YOUR INSTRUCTIONS: Copy out the lines beginning with the one that contains "Expand the Month names dropdown" and ending with the last line below, exactly as they stand. Pictures are not copied.

━━━━━━

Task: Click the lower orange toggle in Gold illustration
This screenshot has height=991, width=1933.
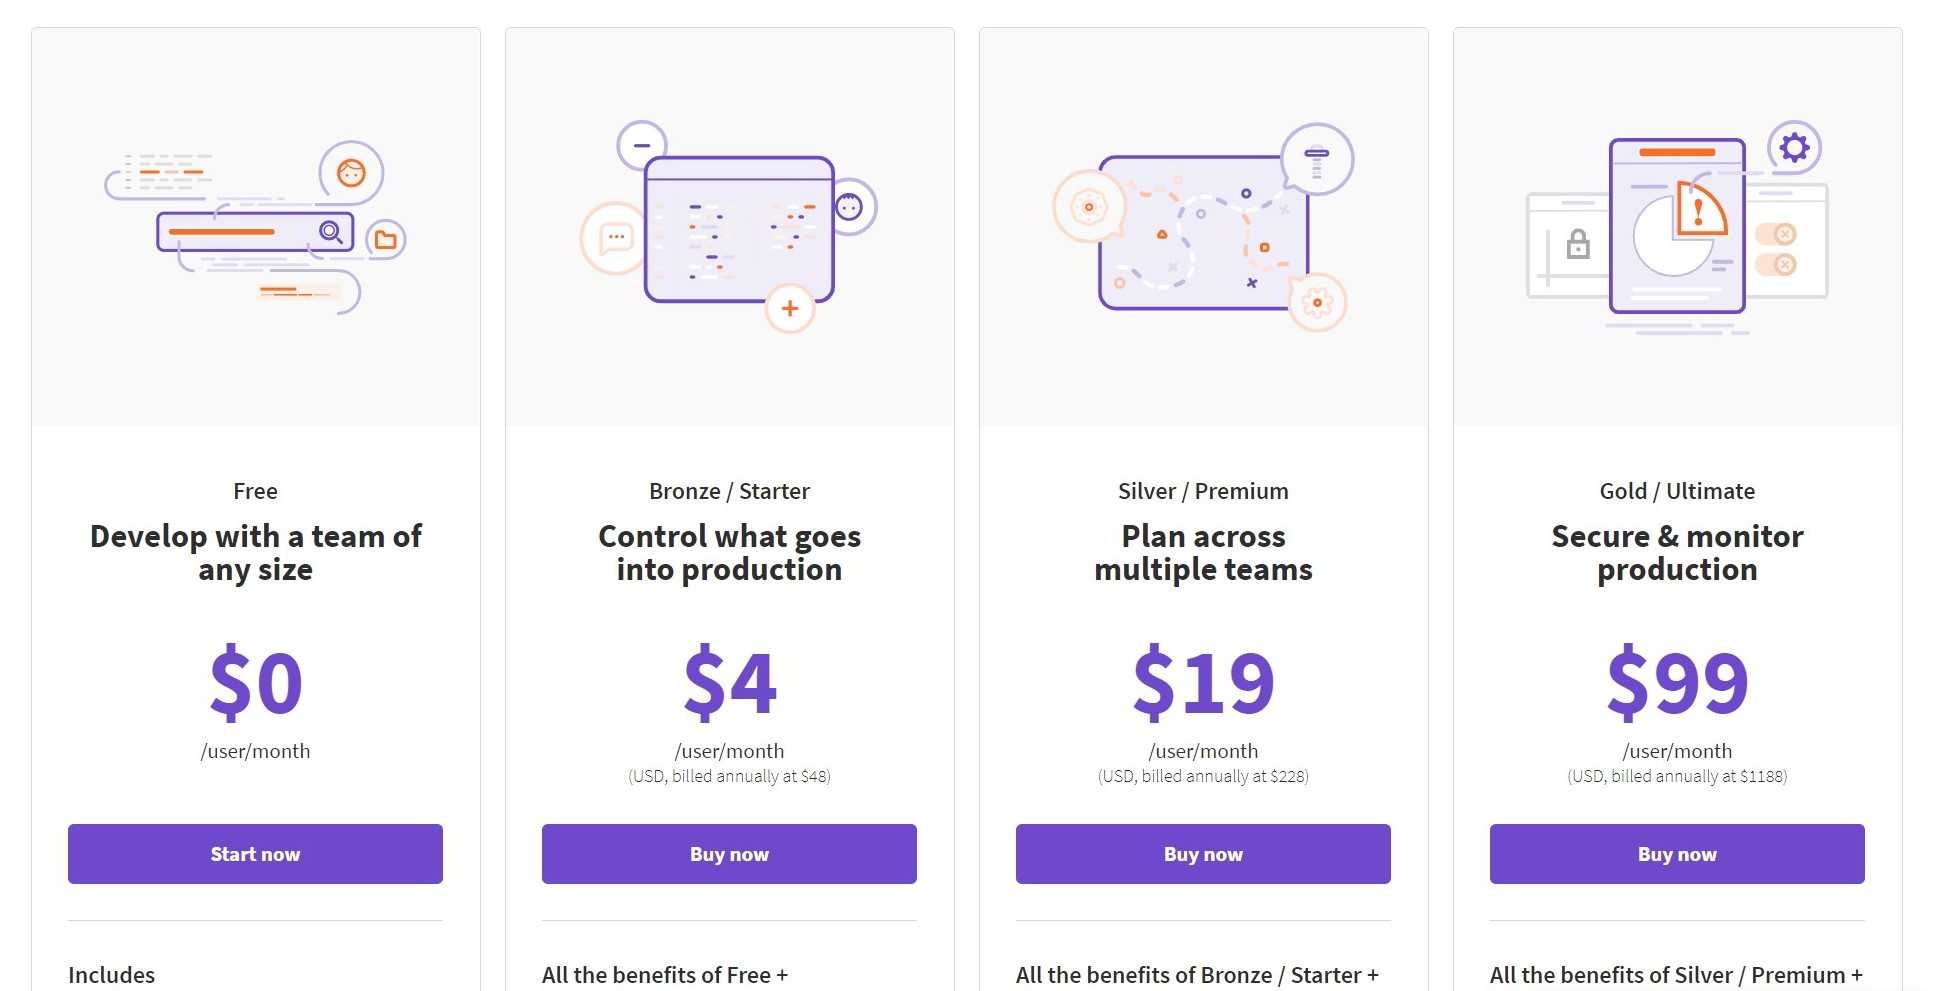Action: click(x=1776, y=264)
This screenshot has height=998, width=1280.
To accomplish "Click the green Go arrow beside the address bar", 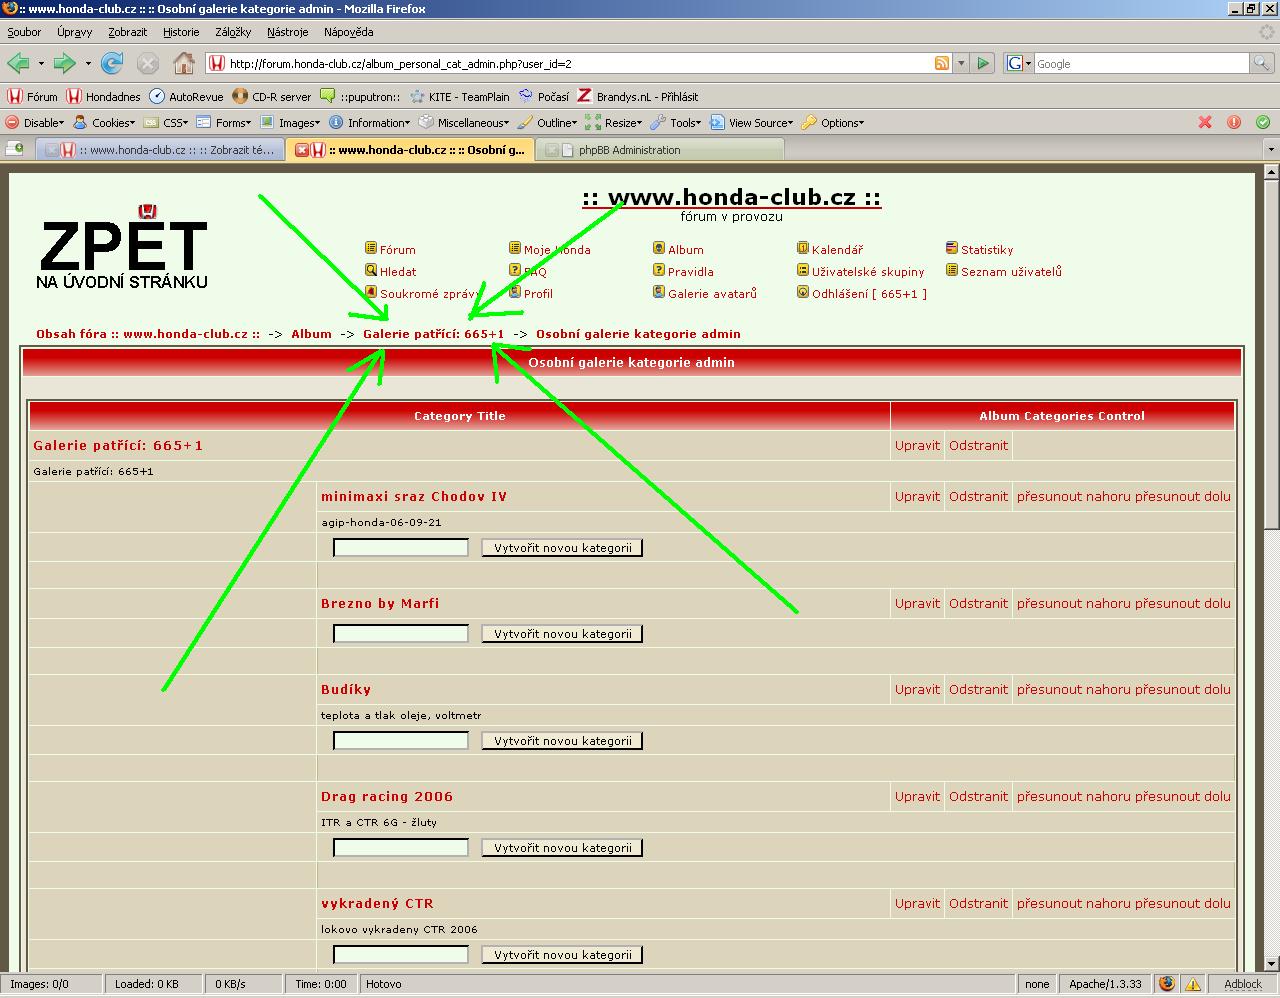I will click(983, 64).
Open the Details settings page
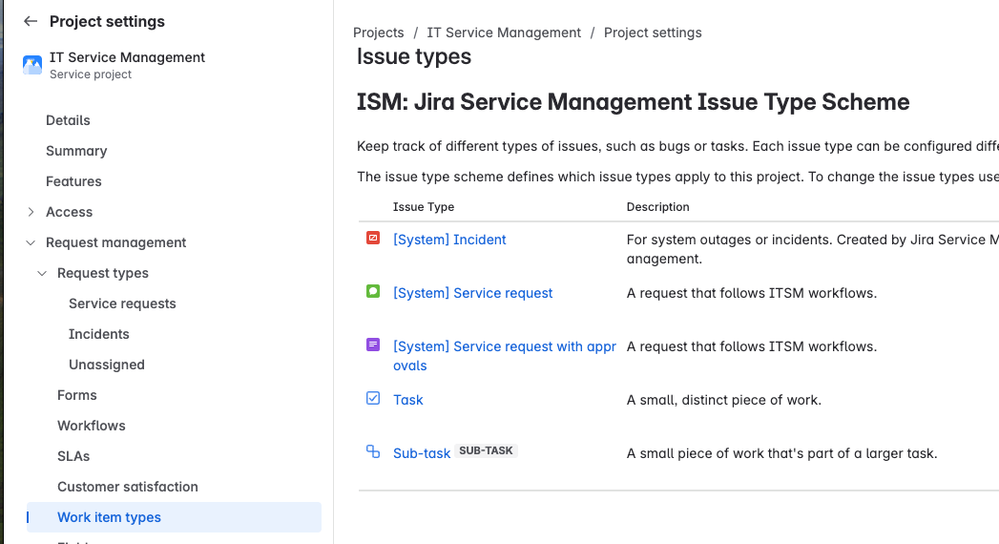This screenshot has height=544, width=999. point(68,120)
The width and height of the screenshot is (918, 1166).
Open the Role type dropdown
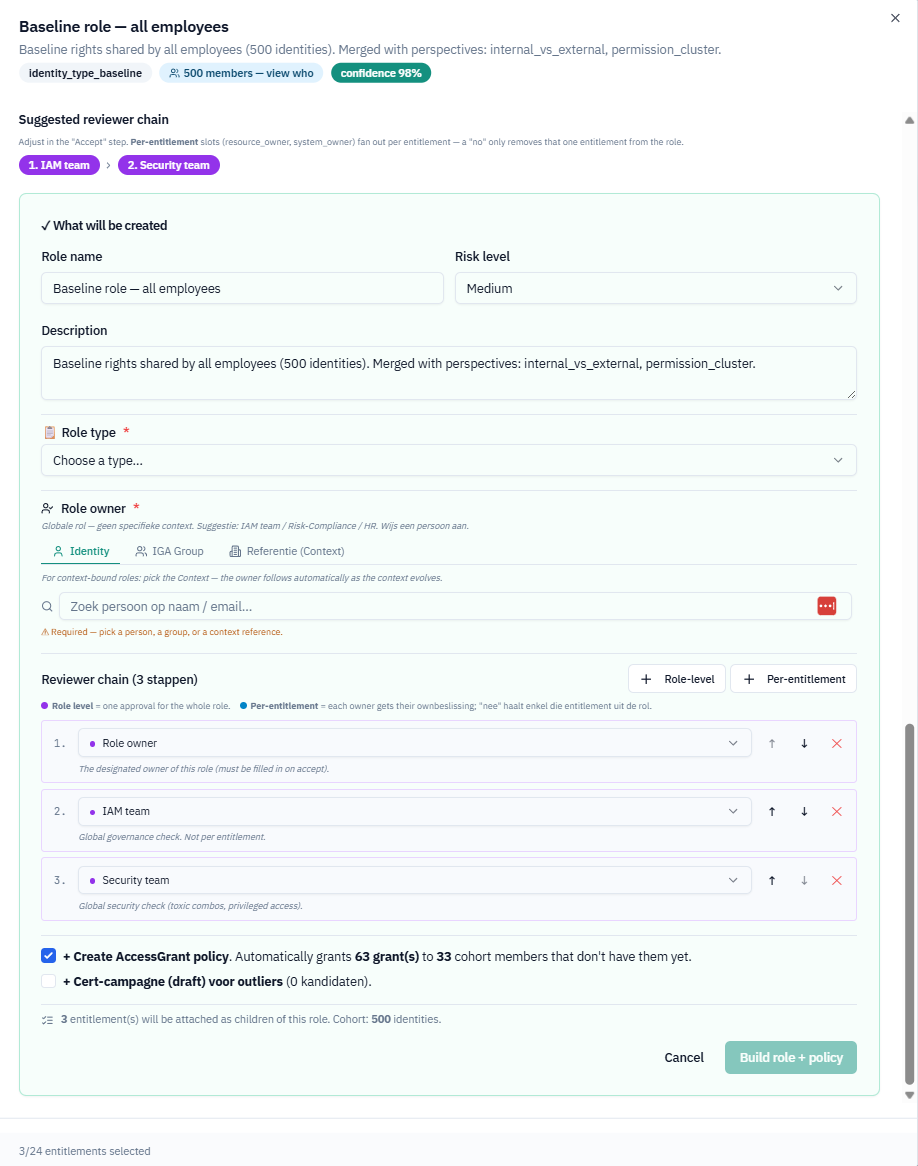point(449,460)

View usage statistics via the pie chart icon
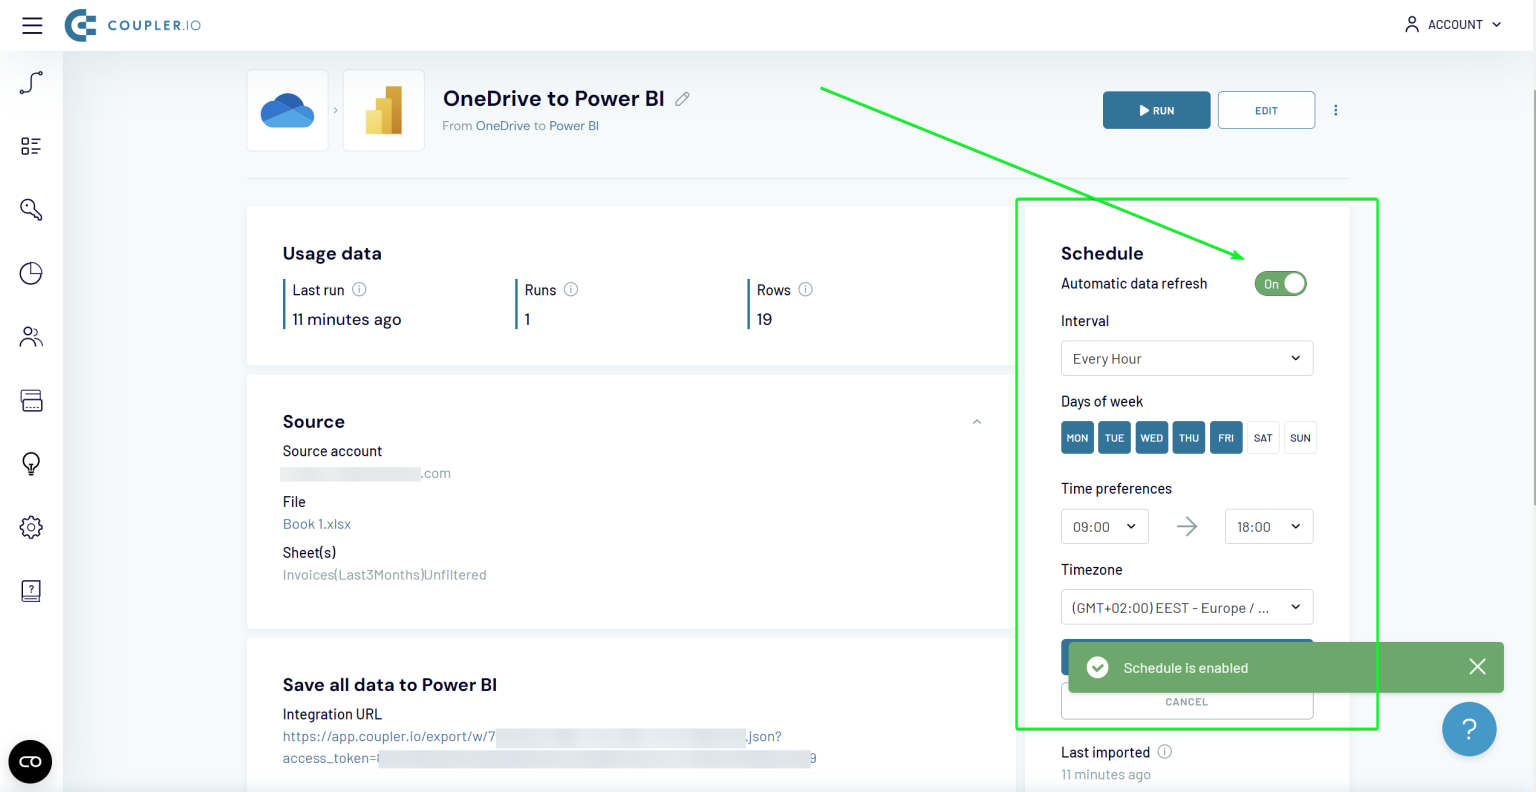(31, 272)
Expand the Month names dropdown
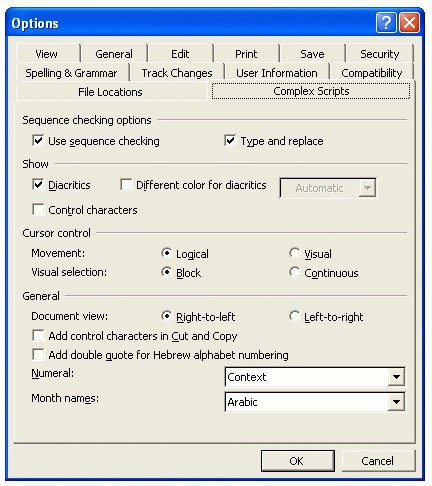The width and height of the screenshot is (432, 486). coord(396,402)
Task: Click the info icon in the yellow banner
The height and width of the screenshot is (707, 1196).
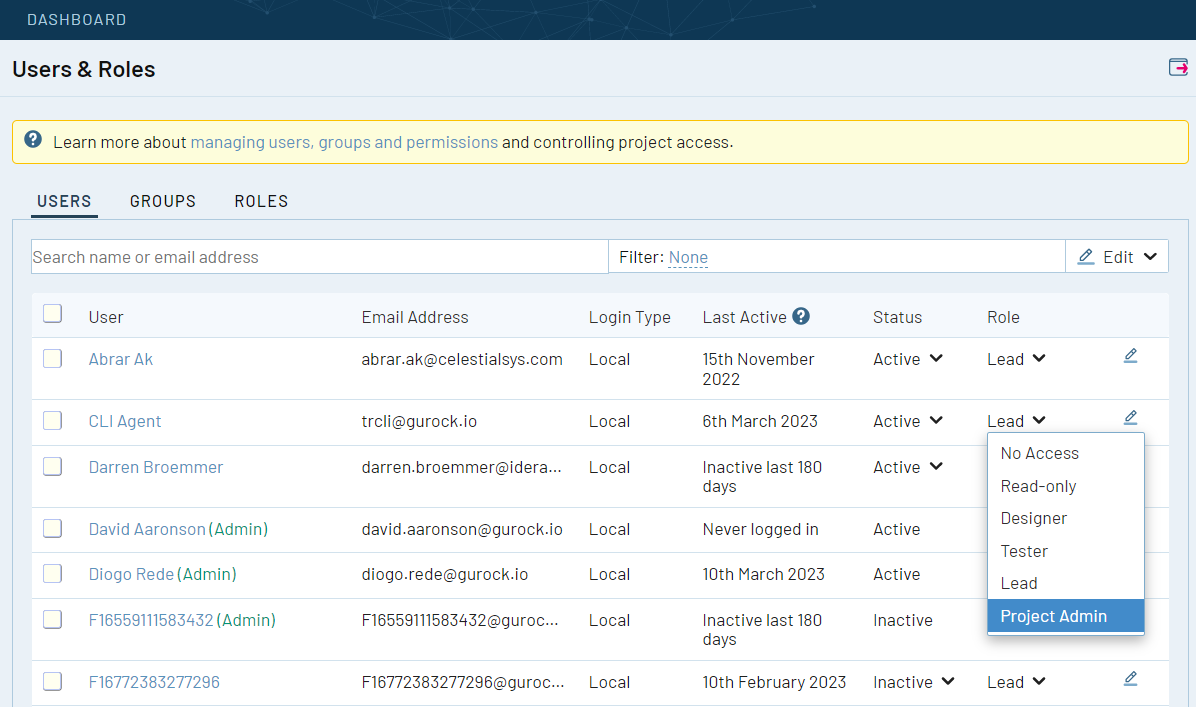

━━━━━━

RESPONSE TO THE EXERCISE:
Expand the Month names dropdown
The width and height of the screenshot is (432, 486). coord(396,402)
Task: Click the info icon in the yellow banner
The height and width of the screenshot is (707, 1196).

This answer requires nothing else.